§ TASK DIRECTIONS: Extract every line from the items below and reproduce each one verbatim.

§ RECORDS SUPPLIED:
=====

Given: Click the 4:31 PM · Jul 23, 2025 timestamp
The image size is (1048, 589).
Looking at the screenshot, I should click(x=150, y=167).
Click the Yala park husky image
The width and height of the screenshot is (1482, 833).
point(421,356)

=====

§ RESPONSE:
Given: Click the 4:31 PM · Jul 23, 2025 timestamp
The image size is (1048, 589).
Looking at the screenshot, I should click(x=150, y=167).
Click the Yala park husky image
The width and height of the screenshot is (1482, 833).
point(421,356)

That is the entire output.